### Given records:
++++++

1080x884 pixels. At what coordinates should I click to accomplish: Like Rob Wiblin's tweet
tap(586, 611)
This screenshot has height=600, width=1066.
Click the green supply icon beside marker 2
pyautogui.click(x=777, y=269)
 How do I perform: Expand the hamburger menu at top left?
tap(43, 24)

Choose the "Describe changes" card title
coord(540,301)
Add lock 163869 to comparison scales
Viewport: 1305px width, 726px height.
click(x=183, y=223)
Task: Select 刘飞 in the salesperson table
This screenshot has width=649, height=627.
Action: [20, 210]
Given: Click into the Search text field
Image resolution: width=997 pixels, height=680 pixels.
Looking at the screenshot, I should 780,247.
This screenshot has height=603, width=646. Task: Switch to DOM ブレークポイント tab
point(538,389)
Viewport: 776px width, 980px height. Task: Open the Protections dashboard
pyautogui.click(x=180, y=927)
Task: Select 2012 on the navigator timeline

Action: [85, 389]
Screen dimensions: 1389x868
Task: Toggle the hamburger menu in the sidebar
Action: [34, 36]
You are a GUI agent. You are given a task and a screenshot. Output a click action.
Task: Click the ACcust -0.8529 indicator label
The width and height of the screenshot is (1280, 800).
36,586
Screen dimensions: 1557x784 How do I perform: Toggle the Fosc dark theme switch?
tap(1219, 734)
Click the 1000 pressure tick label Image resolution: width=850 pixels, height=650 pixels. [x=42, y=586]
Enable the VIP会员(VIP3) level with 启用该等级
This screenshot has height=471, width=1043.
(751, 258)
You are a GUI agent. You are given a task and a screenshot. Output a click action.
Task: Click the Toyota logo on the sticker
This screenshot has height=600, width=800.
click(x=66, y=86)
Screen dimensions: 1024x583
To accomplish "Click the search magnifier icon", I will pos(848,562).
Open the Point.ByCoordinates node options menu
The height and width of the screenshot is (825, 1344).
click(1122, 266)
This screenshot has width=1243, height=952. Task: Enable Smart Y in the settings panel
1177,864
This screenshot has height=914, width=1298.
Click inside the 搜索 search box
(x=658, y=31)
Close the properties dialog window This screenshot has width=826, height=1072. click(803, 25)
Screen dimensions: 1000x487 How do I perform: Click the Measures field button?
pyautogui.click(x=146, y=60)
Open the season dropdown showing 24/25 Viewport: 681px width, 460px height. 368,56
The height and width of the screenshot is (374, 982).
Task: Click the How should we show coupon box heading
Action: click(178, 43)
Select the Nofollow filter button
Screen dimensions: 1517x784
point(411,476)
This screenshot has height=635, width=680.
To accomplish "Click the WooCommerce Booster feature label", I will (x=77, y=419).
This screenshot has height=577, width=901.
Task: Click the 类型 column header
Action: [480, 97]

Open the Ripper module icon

++++++

### Action item:
Each line of the material should be echoed exactly.

### Problem solution:
1080x884 pixels. At what coordinates should I click to accomplish: Like Rob Wiblin's tweet
tap(586, 611)
This screenshot has height=600, width=1066.
Click the green supply icon beside marker 2
pyautogui.click(x=777, y=269)
 How do I perform: Expand the hamburger menu at top left?
tap(43, 24)

Choose the "Describe changes" card title
coord(540,301)
Add lock 163869 to comparison scales
Viewport: 1305px width, 726px height.
click(x=183, y=223)
Task: Select 刘飞 in the salesperson table
This screenshot has width=649, height=627.
Action: [20, 210]
Given: Click into the Search text field
Image resolution: width=997 pixels, height=680 pixels.
Looking at the screenshot, I should 780,247.
This screenshot has height=603, width=646. Task: Switch to DOM ブレークポイント tab
point(538,389)
Viewport: 776px width, 980px height. Task: Open the Protections dashboard
pyautogui.click(x=180, y=927)
Task: Select 2012 on the navigator timeline

Action: [85, 389]
Screen dimensions: 1389x868
Task: Toggle the hamburger menu in the sidebar
Action: [34, 36]
You are a GUI agent. You are given a task and a screenshot. Output a click action.
Task: Click the ACcust -0.8529 indicator label
The width and height of the screenshot is (1280, 800).
36,586
Screen dimensions: 1557x784 How do I perform: Toggle the Fosc dark theme switch?
tap(1219, 734)
Click the 1000 pressure tick label Image resolution: width=850 pixels, height=650 pixels. [x=42, y=586]
Enable the VIP会员(VIP3) level with 启用该等级
This screenshot has height=471, width=1043.
(751, 258)
You are a GUI agent. You are given a task and a screenshot. Output a click action.
Task: Click the Toyota logo on the sticker
This screenshot has height=600, width=800.
click(x=66, y=86)
Screen dimensions: 1024x583
To accomplish "Click the search magnifier icon", I will pos(848,562).
Open the Point.ByCoordinates node options menu
The height and width of the screenshot is (825, 1344).
click(1122, 266)
This screenshot has width=1243, height=952. Task: Enable Smart Y in the settings panel
1177,864
This screenshot has height=914, width=1298.
Click inside the 搜索 search box
(x=658, y=31)
Close the properties dialog window This screenshot has width=826, height=1072. click(803, 25)
Screen dimensions: 1000x487 How do I perform: Click the Measures field button?
pyautogui.click(x=146, y=60)
Open the season dropdown showing 24/25 Viewport: 681px width, 460px height. 368,56
The height and width of the screenshot is (374, 982).
Task: Click the How should we show coupon box heading
Action: click(178, 43)
Select the Nofollow filter button
Screen dimensions: 1517x784
point(411,476)
This screenshot has height=635, width=680.
To accomplish "Click the WooCommerce Booster feature label", I will (x=77, y=419).
This screenshot has height=577, width=901.
Task: Click the 类型 column header
Action: [480, 97]

Open the Ripper module icon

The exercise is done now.